* _WORK TO BE COMPLETED_: Show each line of the records in which the word "first" occurs.

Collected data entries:
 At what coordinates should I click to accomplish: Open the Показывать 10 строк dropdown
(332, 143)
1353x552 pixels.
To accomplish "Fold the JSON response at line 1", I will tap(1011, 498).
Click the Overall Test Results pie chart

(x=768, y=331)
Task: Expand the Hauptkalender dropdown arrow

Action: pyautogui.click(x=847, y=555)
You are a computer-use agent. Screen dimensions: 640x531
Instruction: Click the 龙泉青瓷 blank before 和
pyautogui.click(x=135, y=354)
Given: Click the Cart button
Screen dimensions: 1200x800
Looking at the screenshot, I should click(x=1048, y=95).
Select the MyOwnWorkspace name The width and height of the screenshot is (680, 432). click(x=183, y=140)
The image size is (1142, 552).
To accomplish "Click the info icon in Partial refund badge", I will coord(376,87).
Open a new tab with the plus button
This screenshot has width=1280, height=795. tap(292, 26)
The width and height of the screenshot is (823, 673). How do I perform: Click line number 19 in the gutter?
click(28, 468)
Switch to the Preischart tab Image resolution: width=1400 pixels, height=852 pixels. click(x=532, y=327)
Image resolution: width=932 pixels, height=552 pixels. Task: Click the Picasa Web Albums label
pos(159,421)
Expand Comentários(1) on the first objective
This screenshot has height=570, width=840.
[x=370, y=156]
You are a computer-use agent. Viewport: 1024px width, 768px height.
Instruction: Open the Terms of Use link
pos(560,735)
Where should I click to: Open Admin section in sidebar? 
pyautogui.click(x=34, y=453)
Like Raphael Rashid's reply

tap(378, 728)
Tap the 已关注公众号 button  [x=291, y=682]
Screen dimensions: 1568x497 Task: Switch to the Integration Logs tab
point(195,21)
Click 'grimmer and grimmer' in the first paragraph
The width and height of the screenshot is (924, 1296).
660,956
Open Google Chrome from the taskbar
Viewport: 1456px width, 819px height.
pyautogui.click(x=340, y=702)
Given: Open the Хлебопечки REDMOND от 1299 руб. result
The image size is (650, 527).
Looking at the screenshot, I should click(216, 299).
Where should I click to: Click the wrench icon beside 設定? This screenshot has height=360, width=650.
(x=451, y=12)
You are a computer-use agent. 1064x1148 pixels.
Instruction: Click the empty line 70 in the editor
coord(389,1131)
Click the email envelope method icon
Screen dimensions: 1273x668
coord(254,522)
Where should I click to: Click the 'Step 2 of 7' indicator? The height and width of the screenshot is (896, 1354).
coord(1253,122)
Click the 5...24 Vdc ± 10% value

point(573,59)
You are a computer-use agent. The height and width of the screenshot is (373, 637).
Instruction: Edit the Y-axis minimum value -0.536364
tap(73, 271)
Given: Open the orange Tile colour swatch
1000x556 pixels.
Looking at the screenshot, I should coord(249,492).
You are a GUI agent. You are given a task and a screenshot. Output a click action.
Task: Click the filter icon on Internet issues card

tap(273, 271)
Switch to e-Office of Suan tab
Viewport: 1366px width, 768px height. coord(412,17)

* _EXERCISE SOLUTION_:
Expand Comentários(1) on the first objective
Click 'grimmer and grimmer' in the first paragraph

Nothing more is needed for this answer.